The helicopter was retrofitted with a honeycomb-like deployable energy absorber (DEA), developed by NASA and designed to cushion the aircraft’s crash. Although the helicopter’s landing gear bent on impact, the DEA kept the craft’s bottom from touching the ground, and the dummies were only slightly battered.

Neither the dummies, nor the craft for that matter, fared as well during the second test in March. During that exercise, the DEA was removed from the helicopter. Once dropped, the helicopter crashed into the concrete, its skid gear collapsed, the windshield shattered, and the “occupants” pitched forward violently, suffering potentially spine-crushing injuries. NASA researchers say the helicopter experienced three times the g-forces recorded in the previous test.

Researchers will use data culled from the sensors in the torso to not only assess injury potential but also validate the models themselves. “We will work with NASA researchers to determine how efficient the deployable energy absorber had been in the earlier test and how much it might help reduce potential occupant injuries,” says project engineer Kyle Ott.

APL’s torso model is strapped up for a sled test.

The team also recreated the crash conditions in APL’s Impact Biomechanics Laboratory, using sled tests to simulate the same impulsive loading and allow the study of multiple test parameters. A finite element model (FEM) of the Human Surrogate Torso Model was developed for incorporation into a full helicopter FEM developed by NASA. “This model will be validated using data generated from the full-scale test and the laboratory crash sled tests.” Merkle explains. A much more detailed model of the torso, with more than 200,000 elements, was developed to study specific injuries. This model will be used to assess the potential mechanisms and loading conditions that lead to certain traumatic injuries, including spine injury and aortic rupture.

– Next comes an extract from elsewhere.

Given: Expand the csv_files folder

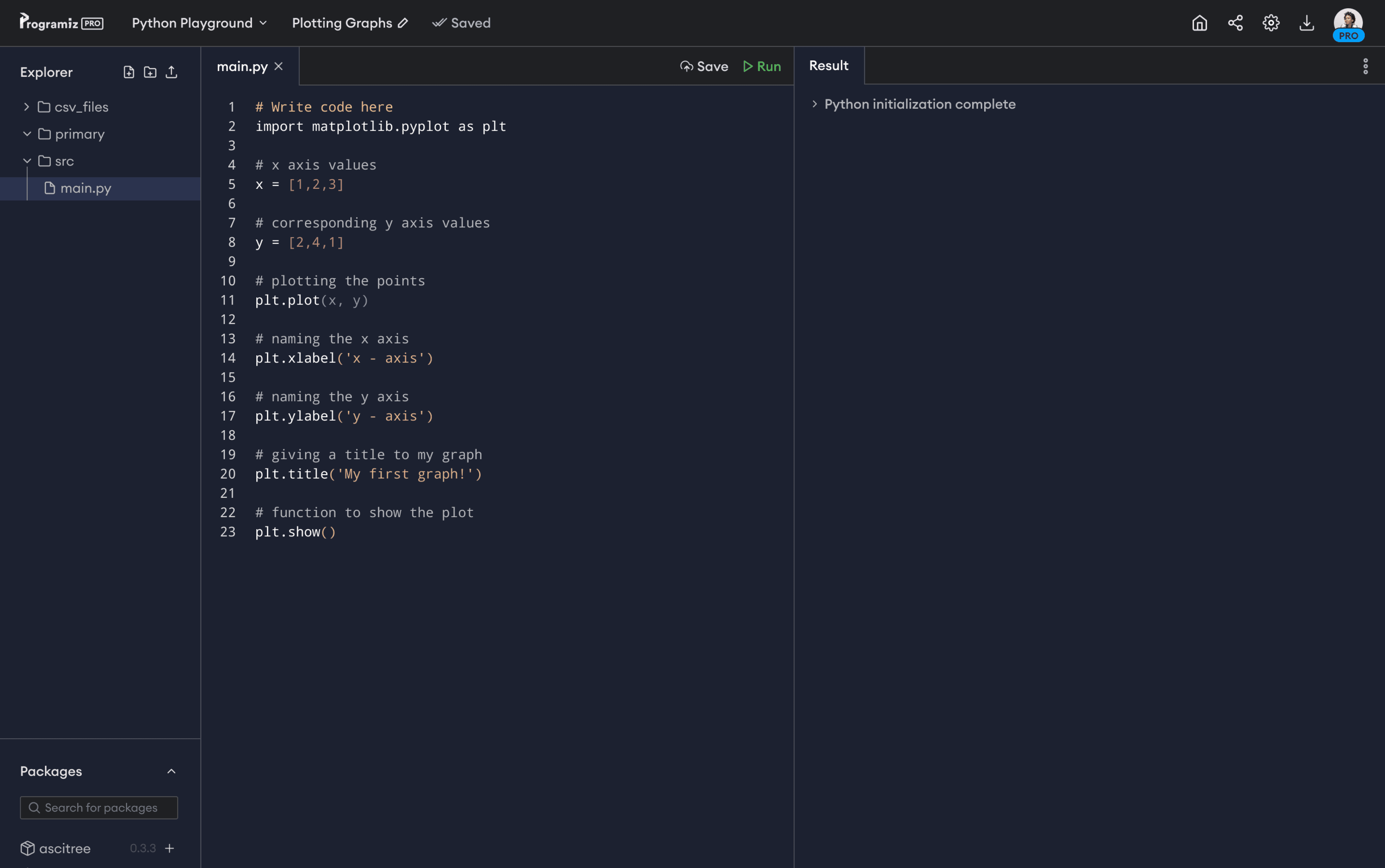Looking at the screenshot, I should (26, 107).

APL’s Biomedicine Business Area staff members have conducted crash tests in their own facility for more than 12 years, progressively increasing their expertise in the critical area of impact injuries. Business Area Manager Dexter Smith sees more applications in this area: “This NASA project uses our human surrogate torso technology in a new test environment that could potentially reduce warfighter injuries in the future.”